Exercise goal
Copy word for word the lines from the start of the records through the line that contains "Politique de livraison (202, 1863)", both included.

• • • •

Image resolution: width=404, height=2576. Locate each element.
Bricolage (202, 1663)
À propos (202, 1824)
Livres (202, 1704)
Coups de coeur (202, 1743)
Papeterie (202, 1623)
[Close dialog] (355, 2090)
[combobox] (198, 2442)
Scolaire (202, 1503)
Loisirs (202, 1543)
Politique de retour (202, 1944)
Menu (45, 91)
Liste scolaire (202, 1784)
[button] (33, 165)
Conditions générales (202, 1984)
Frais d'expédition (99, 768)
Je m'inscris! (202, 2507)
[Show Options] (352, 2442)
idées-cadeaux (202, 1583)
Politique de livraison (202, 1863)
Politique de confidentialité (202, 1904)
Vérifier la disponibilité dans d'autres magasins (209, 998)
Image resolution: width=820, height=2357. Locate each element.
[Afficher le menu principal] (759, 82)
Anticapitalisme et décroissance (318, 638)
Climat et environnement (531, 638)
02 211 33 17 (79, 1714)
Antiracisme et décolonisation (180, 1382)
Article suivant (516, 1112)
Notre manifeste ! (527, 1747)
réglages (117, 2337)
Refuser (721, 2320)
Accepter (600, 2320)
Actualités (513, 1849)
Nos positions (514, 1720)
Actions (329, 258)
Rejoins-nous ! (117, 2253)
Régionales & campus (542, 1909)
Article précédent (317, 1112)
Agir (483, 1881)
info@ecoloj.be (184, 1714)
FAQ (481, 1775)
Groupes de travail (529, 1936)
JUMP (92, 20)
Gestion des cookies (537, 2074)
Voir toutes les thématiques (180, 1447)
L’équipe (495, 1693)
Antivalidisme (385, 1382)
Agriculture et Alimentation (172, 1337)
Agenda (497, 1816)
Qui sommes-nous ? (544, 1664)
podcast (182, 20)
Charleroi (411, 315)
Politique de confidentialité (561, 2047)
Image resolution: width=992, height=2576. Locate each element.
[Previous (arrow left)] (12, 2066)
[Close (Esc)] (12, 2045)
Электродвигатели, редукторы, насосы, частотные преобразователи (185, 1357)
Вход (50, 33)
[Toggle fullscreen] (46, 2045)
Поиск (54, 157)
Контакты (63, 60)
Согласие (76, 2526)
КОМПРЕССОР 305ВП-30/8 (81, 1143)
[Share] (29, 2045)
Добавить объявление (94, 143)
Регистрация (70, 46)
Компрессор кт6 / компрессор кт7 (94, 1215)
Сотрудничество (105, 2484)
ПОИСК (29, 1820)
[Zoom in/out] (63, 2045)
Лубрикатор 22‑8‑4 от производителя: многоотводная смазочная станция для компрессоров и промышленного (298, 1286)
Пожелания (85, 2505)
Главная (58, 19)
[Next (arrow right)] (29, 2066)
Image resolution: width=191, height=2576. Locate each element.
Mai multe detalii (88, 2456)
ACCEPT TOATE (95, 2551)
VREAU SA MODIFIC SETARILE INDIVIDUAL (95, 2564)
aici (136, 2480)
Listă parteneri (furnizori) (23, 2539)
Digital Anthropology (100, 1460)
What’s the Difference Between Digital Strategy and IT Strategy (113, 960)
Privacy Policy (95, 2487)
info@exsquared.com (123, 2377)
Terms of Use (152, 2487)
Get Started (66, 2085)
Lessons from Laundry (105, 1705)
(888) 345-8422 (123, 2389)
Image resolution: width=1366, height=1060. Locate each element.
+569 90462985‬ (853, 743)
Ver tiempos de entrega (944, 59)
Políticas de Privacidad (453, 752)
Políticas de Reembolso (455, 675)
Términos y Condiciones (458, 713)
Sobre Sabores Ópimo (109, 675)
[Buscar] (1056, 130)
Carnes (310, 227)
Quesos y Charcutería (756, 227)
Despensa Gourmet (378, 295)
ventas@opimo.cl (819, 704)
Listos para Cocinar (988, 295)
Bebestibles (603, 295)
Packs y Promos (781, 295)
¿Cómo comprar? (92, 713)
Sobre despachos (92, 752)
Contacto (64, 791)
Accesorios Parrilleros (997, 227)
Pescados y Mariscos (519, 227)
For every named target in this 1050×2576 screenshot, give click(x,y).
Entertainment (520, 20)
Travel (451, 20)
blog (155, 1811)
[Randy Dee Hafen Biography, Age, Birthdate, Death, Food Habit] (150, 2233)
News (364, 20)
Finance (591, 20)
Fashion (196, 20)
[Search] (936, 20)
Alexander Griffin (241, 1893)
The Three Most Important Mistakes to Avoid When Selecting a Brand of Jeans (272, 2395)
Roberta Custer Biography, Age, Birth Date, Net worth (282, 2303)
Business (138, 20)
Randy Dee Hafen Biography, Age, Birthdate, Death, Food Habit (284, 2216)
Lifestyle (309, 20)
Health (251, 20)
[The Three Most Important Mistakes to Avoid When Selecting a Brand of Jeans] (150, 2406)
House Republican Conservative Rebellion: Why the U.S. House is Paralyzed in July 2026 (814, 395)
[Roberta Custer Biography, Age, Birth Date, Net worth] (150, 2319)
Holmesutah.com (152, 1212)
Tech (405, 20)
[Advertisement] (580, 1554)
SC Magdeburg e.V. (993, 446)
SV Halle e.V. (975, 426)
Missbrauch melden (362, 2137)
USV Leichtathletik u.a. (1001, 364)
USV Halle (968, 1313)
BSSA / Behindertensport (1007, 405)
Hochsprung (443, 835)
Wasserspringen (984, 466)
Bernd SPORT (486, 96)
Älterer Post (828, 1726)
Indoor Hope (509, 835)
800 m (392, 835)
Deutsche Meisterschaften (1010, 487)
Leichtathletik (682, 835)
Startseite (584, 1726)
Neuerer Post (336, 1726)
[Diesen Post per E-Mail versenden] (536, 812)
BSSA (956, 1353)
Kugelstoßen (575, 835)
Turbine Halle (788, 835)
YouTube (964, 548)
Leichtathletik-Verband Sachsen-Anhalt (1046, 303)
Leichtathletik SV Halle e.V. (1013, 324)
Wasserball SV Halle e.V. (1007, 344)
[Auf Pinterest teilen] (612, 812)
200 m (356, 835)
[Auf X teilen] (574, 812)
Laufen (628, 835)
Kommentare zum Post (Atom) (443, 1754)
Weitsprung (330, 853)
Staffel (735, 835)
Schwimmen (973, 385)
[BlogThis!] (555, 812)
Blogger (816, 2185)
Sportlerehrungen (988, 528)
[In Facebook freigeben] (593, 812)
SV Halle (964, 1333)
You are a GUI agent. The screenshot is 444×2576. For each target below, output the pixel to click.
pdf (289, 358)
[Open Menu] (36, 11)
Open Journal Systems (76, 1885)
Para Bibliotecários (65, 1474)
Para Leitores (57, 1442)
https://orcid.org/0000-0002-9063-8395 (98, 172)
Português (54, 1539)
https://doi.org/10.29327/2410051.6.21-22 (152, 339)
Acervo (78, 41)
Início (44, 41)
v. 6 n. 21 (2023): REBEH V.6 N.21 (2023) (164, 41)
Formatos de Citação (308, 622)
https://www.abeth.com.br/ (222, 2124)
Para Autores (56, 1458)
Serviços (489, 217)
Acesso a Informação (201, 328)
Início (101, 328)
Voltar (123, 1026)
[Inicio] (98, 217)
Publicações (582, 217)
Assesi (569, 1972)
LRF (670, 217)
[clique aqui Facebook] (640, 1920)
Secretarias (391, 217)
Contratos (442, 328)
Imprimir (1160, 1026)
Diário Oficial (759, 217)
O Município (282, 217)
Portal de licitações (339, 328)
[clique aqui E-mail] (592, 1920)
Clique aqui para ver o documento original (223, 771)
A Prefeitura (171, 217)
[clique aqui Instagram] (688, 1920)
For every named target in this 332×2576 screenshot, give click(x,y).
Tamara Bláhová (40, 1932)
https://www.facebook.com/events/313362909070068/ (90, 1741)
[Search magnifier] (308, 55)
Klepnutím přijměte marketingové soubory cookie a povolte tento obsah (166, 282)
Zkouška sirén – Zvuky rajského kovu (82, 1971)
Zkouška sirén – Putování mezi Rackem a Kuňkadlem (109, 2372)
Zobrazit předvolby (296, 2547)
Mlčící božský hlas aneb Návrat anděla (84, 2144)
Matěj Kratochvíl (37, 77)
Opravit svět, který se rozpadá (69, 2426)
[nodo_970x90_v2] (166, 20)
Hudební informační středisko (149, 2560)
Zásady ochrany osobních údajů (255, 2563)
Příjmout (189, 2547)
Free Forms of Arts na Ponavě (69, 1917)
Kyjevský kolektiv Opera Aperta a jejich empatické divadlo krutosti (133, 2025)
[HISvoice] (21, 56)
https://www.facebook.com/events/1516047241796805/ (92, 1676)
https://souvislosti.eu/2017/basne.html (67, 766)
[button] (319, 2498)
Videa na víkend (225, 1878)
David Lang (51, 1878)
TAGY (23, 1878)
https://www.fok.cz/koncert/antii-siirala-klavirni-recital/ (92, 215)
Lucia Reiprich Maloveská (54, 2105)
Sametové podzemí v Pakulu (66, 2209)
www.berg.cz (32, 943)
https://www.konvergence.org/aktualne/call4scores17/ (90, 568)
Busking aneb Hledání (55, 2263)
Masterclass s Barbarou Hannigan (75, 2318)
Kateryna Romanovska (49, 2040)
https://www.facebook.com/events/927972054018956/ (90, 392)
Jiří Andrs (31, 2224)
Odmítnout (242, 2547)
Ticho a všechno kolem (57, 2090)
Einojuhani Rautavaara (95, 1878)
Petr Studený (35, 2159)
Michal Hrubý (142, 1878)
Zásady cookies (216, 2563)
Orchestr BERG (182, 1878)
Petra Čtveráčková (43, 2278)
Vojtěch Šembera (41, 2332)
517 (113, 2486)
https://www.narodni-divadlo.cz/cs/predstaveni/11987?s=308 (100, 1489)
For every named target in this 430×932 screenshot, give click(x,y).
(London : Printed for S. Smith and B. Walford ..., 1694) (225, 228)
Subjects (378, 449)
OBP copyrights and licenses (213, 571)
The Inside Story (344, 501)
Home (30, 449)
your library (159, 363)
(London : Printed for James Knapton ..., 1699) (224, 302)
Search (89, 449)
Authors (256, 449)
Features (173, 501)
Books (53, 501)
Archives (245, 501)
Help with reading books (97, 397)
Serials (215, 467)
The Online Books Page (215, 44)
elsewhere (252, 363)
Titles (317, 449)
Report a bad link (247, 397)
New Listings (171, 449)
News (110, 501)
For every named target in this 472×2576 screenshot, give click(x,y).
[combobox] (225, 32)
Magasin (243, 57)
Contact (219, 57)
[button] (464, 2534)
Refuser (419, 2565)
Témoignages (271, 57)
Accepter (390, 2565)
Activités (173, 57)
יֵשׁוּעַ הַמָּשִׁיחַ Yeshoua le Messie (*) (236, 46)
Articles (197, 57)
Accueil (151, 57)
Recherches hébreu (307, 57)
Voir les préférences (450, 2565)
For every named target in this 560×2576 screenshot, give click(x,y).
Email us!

• • • •

Completed task
Image resolution: width=404, height=2576. Locate each element.
Bricolage (202, 1663)
À propos (202, 1824)
Livres (202, 1704)
Coups de coeur (202, 1743)
Papeterie (202, 1623)
[Close dialog] (355, 2090)
[combobox] (198, 2442)
Scolaire (202, 1503)
Loisirs (202, 1543)
Politique de retour (202, 1944)
Menu (45, 91)
Liste scolaire (202, 1784)
[button] (33, 165)
Conditions générales (202, 1984)
Frais d'expédition (99, 768)
Je m'inscris! (202, 2507)
[Show Options] (352, 2442)
idées-cadeaux (202, 1583)
Politique de livraison (202, 1863)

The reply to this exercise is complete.